* Travail demandé
(A) Traduisez en anglais cette phrase de l'entretien : « Le pays a essayé de créer un cluster équivalent, mais sans succès. »
(B) Transcrivez le passage de l'entretien qui commence par « Nous l’avions rencontré » et se termine par « études en France ? ».
(C) Poursuivez l'entretien à partir de sa dernière phrase.

Nous l’avions rencontré à l’occasion de la soirée organisée au WAI Massy-Saclay, par Beyond Lab (avec Start in Saclay), dont il est un des « ambassadeurs ». Nous nous étions promis de revoir Toshiyuki Tabata, un Japonais, qui a fait un post-doc en France, avec désormais la volonté de tisser des liens entre les startuppers de ses pays d’origine et d’adoption.

– Pour commencer, pouvez-vous nous rappeler ce qui vous a amené à poursuivre des études en France ?

En 2013, j’ai soutenu une thèse à l’Université de Tokyo, sur les nouveaux matériaux qui entrent dans la composition des semi-conducteurs. Suite à quoi j’ai voulu faire un post-doc. C’est ainsi que je me suis retrouvé en France, à partir d’octobre 2013, au Cea Leti précisément. Toujours en lien avec les sciences des matériaux, j’ai travaillé au développement de nouveaux composants électroniques.

– Le Japon est connu pour être à la pointe dans le domaine de l’électronique. Qu’est-ce qui vous a donné envie de poursuivre un post-doc en France ?

Je conçois que ce peut paraître curieux. En fait, il y a deux raisons qui m’ont rendu naturel ce choix de venir en France. D’abord, j’avais envie de sortir du Japon, un pays insulaire avec tout ce que cela suppose. A priori, j’aurais pu y faire ma carrière, mais cela m’aurait privé de la possibilité de découvrir d’autres cultures, ce à quoi j’aspirais beaucoup.
Ensuite, j’avais envie de connaître l’ensemble de la filière des semi-conducteurs, de la recherche proprement académique jusqu’à l’entreprise, en passant par le cluster combinant recherche privée et publique, fondamentale et appliquée et jouant à plein sur les synergies entre entreprises et laboratoires académiques pour développer de nouvelles technologies. Or, les plus importants clusters dédiés aux semi-conducteurs se trouvent aux Etats-Unis (le célèbre Common Platform d’IBM, GlobalFoundries et Samsung Electronics ainsi que SEMATECH) et en Europe, en Belgique (autour de l’Institut de recherche imec) et en France, (à Grenoble, autour du Cea Leti, précisément).

– Pas au Japon ?

Le pays a essayé de créer un cluster équivalent, mais sans succès. C’est pourquoi, j’ai très tôt décidé de partir à l’étranger à l’issue de ma thèse. Je voulais mener des recherches au plus près d’entreprises, dans une logique d’innovation. C’est ainsi que j’ai postulé en France, auprès du Cea Leti, mais aussi aux Etats-Unis.

* Section des données
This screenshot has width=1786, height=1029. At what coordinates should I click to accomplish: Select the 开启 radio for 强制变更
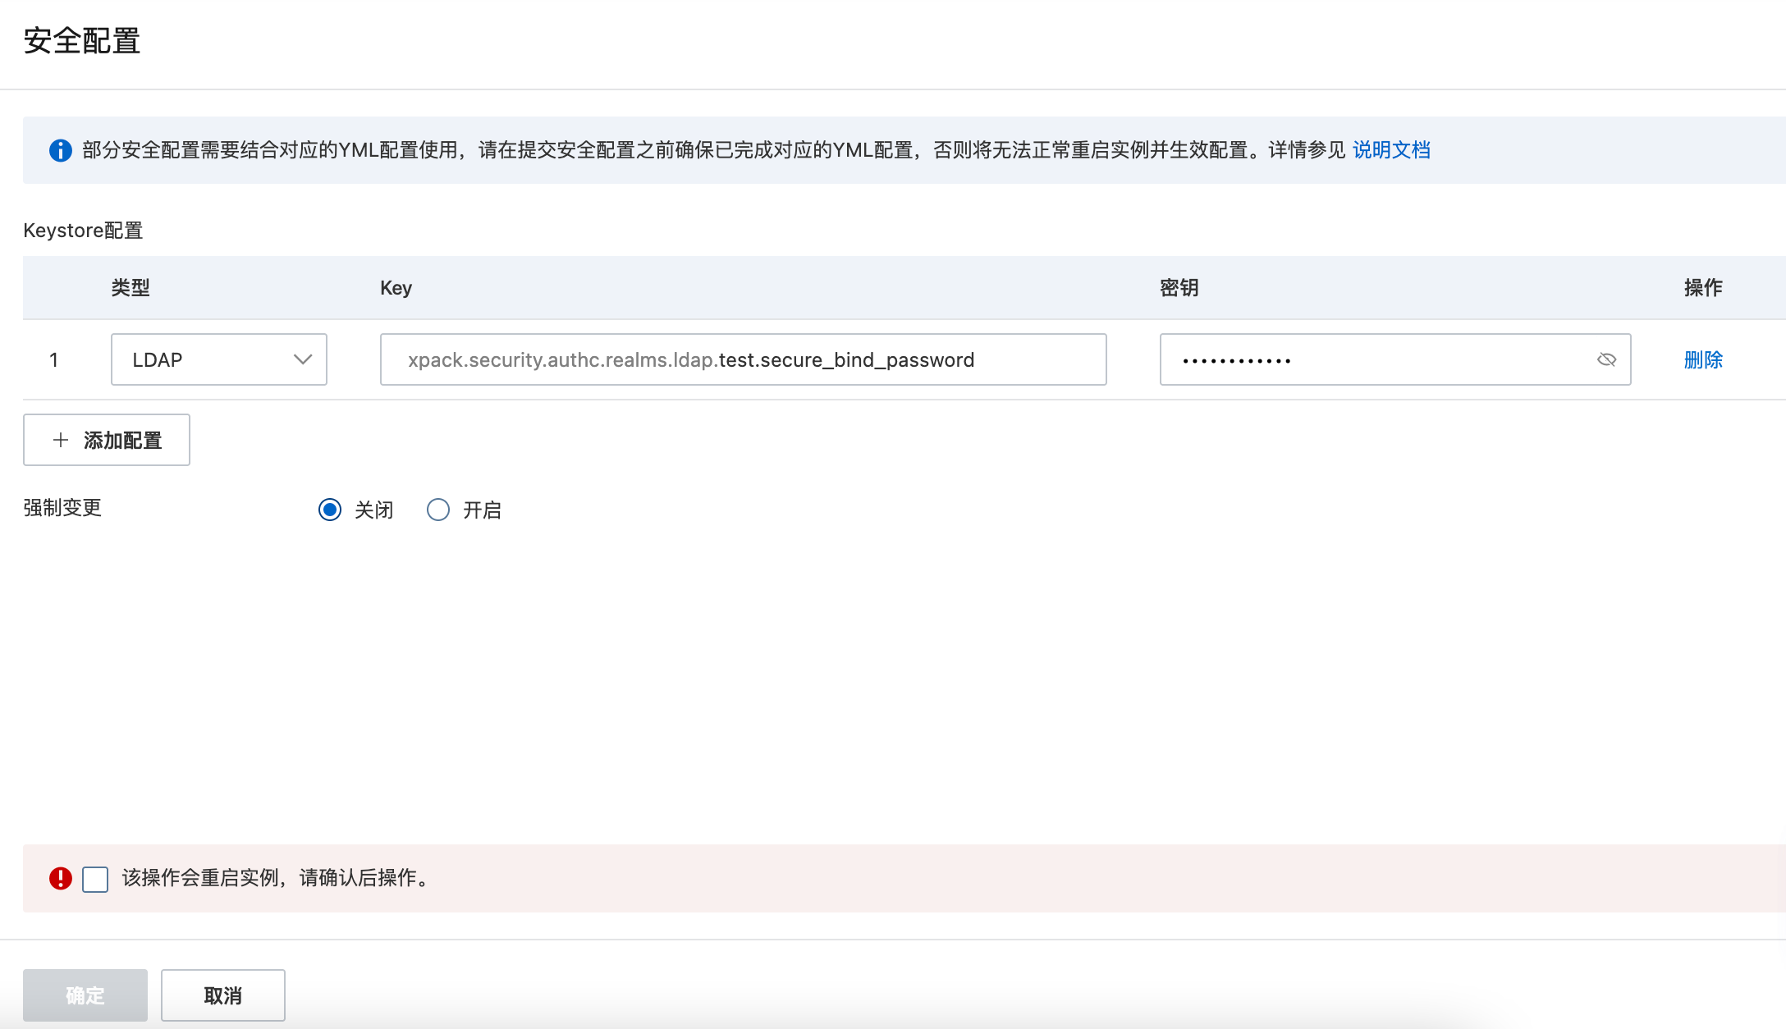click(x=438, y=510)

* Réponses
(A) The country tried to create an equivalent cluster, but without success.

(B)
Nous l’avions rencontré à l’occasion de la soirée organisée au WAI Massy-Saclay, par Beyond Lab (avec Start in Saclay), dont il est un des « ambassadeurs ». Nous nous étions promis de revoir Toshiyuki Tabata, un Japonais, qui a fait un post-doc en France, avec désormais la volonté de tisser des liens entre les startuppers de ses pays d’origine et d’adoption.

– Pour commencer, pouvez-vous nous rappeler ce qui vous a amené à poursuivre des études en France ?

(C)
– Qu’est-ce qui a fait pencher la balance en faveur de la France ?

Le Cea Leti a été le plus rapide à répondre en se disant prêt à m’accueillir pour un post-doc.

– Avec le recul, avez-vous été satisfait de poursuivre vos recherches dans ce cluster grenoblois ?

Oui, cela correspondait bien à mes attentes. Le milieu de l’innovation y est très actif. L’esprit cluster imprègne toute la ville. Des lieux innovants y ont fait leur apparition. Je pense notamment au Cowork, un espace de coworking pour startuppers.

– Et le cadre de vie, y avez-vous été sensible ?

Oui, j’ai bien aimé la proximité avec la nature, la possibilité de faire des randonnées en montagne avec mes collègues du Cea Leti.

– Comment en êtes-vous venu à rejoindre Beyond Lab ?

Au sein du Cea Leti, j’ai occupé le même bureau que Xavier Blot, le co-fondateur [pour accéder à l’entretien que celui-ci nous a avait accordé, cliquer ici]. C’est l’une des toutes premières personnes avec qui j’ai échangé. Il était justement en train de développer Beyond Lab, avec Raphaël Meyer, l’autre co-fondateur. J’ai pu ainsi prendre part à leur réflexion en vue de faire évoluer le projet. En décembre 2013, ils m’ont invité à faire un pitch. A l’époque, je ne parlais pas du tout français. Je l’ai donc fait en anglais.

– Mais votre français est remarquable ! Comment l’avez-vous appris aussi vite ?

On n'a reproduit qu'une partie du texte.